Review

...und wieder ein verzweifelter Versuch einen Philip Roth Roman zu verfilmen.
Prinzipiell zwar verständlich, dass aus künstlerischer und wirtschaftlicher Sicht ein erfolgreicher Roman über kurz oder lang den Weg auf die Leinwand findet, nur sollte man sich immer vor Augen führen, was den Roman ausmacht, worin seine Stärken liegen.

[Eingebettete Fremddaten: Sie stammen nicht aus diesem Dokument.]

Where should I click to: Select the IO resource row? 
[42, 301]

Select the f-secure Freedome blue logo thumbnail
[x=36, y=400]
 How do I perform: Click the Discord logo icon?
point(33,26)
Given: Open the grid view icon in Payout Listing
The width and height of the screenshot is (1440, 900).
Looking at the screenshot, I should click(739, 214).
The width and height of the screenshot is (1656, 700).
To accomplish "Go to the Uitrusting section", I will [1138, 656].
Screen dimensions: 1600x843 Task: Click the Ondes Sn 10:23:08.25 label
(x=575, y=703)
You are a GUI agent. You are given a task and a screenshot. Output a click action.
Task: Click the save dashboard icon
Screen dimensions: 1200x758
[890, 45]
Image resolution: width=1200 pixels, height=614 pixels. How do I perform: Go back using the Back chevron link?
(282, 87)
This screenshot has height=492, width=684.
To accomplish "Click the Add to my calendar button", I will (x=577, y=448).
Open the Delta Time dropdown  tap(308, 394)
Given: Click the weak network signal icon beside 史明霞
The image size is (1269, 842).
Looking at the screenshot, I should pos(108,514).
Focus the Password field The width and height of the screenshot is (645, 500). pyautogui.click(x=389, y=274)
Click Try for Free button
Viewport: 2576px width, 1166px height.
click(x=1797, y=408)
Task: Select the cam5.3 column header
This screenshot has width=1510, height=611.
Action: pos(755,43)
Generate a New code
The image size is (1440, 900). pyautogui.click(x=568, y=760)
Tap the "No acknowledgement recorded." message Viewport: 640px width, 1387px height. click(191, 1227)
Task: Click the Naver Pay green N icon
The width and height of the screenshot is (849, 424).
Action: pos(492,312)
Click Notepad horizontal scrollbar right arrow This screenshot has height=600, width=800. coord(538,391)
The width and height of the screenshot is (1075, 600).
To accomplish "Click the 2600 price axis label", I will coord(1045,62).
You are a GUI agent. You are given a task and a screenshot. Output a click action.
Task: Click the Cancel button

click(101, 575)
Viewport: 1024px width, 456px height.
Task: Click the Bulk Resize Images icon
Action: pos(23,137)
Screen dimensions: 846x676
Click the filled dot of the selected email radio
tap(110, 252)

Philip Roth ist ein brillianter, stilistisch ausgefeilter Autor, der auch vor drastischen und direkten Darstellungen sexueller Handlungen in seinen Geschichten nicht zurückschreckt. Jeder, der "Das sterbende Tier" gelesen hat, weiß, wovon ich spreche. Allein schon diese Tatsachen, lassen sich trotz niedriger moralischer Hemmschwellen in unserer heutigen Zeit, einfach nicht filmisch adaptieren. Sicherlich hätte es Ben Kinksley in der Rolle des David Kepesh gefallen, von Penelope Cruz oral befriedigt zu werden und anschließend über ihre Brüste zu ejakulieren. Aber mal ganz ehrlich, wollen wir das wirklich auf der Leinwand sehen?
Somit liegt das Augenmerk der Verfilmung in erster Linie auf szenisch schön arangierten Bildern und der Präsenz der Hauptdarsteller. Diese geben gewohnt ihr bestes und agieren überzeugend. Auch wenn Penelope Cruz meiner Ansicht nach doch schon etwas "zu alt" und reif für die Rolle der jungen kubanischen Studentin ist.
Vielleicht war man sich der Problematik Buch/Film doch bewusst und hat deshalb den Titel "Elegy" gewählt um sich von der literarischen Vorlage etwas zu distanzieren. Wie es auch sei, nett anzusehen und professionell gemacht, aber kein Meisterwerk der Literaturverfilmungen.